What are use cases for event-driven architecture?
The most common use cases for event-driven architecture include:
- Real-time monitoring: Rather than waiting on the results of periodic check-ins and updates, EDA enables applications, services, and teams to receive immediate alerts about any anomalies, changes, and updates to systems.
- Data replication: EDA makes it easy to share a single event between multiple services, which can copy its event data into various databases. EDA can also coordinate systems operating in different regions and accounts.
- Redundancy: When a service goes down, events may persist within a router until the service is back up and able to consume events again.

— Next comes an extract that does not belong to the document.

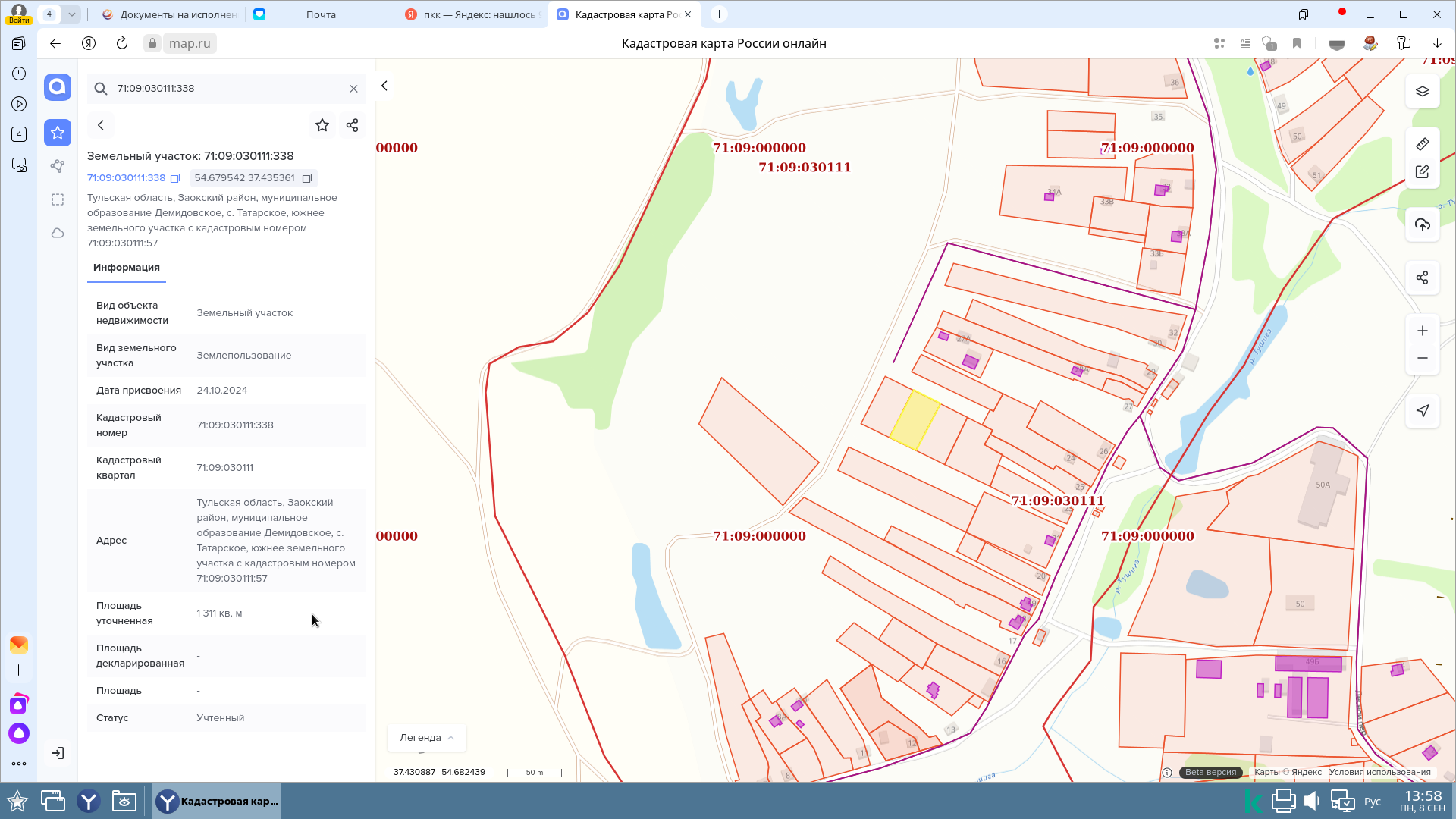Expand the Легенда panel
Screen dimensions: 1456x819
(426, 737)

- Parallel processing: With EDA, a single event can trigger multiple processes at once.
- Integration and interoperability: Event-driven architecture enables systems running on different stacks to share information without needing to be tightly coupled.

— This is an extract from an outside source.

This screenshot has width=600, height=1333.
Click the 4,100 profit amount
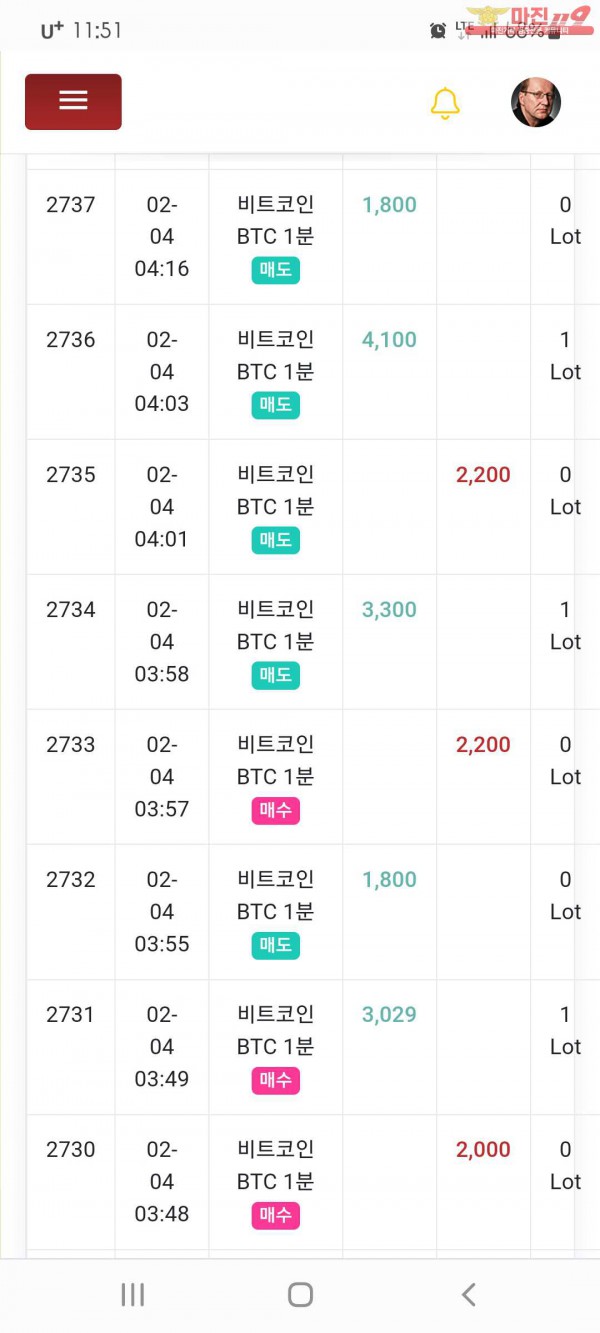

What are examples of event-driven architecture?
Event-driven architecture is used in a broad array of industries and systems.
- Ecommerce: EDA enables ecommerce companies to respond immediately whenever an item is placed in a shopping cart, a purchase is made, a payment is processed, or a package is shipped.

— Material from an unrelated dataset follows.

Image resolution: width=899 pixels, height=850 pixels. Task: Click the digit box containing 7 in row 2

- IoT: Event-driven architecture is critical to collecting data in Internet of Things (IoT) systems, triggering actions when IoT devices detect certain conditions or metrics.
- Stock market: When market conditions change, EDA can trigger automated trading strategies.
- Real-time analytics: EDA can instantly trigger analysis of real-time events to detect fraud, monitor traffic, and make better decisions based on real-time conditions.
- Online gaming: EDA enables online games to identify and respond to events such as players’ actions, moving characters, or completing tasks.
- Smart homes: Sensors and smart devices within the home can respond to changes in temperature, motion, lighting, and other events.
- Workflow automation: EDA enables organizations to automate many steps in a complex workflow, where one event triggers new steps in a process.
Frequently Asked Questions
Within event-driven systems, decoupling and loose coupling are related concepts. Decoupling is the process of eliminating dependencies between different components within the system so that neither component is reliant on the other. This allows components to be more independent and creates a more flexible and resilient system. Loose coupling is a form of decoupling that minimizes dependence while not completely separating components. Components may still interact with one another, but in ways that don’t create a lasting dependence.
Serverless computing is a computing paradigm in which developers can access back-end services on demand, allowing them to focus on writing code while not having to worry about managing the underlying servers and infrastructure. It is based on event-driven architecture, in which functions are triggered by events such as HTTP requests, file uploads, and database updates to simplify the application architecture and improve scalability.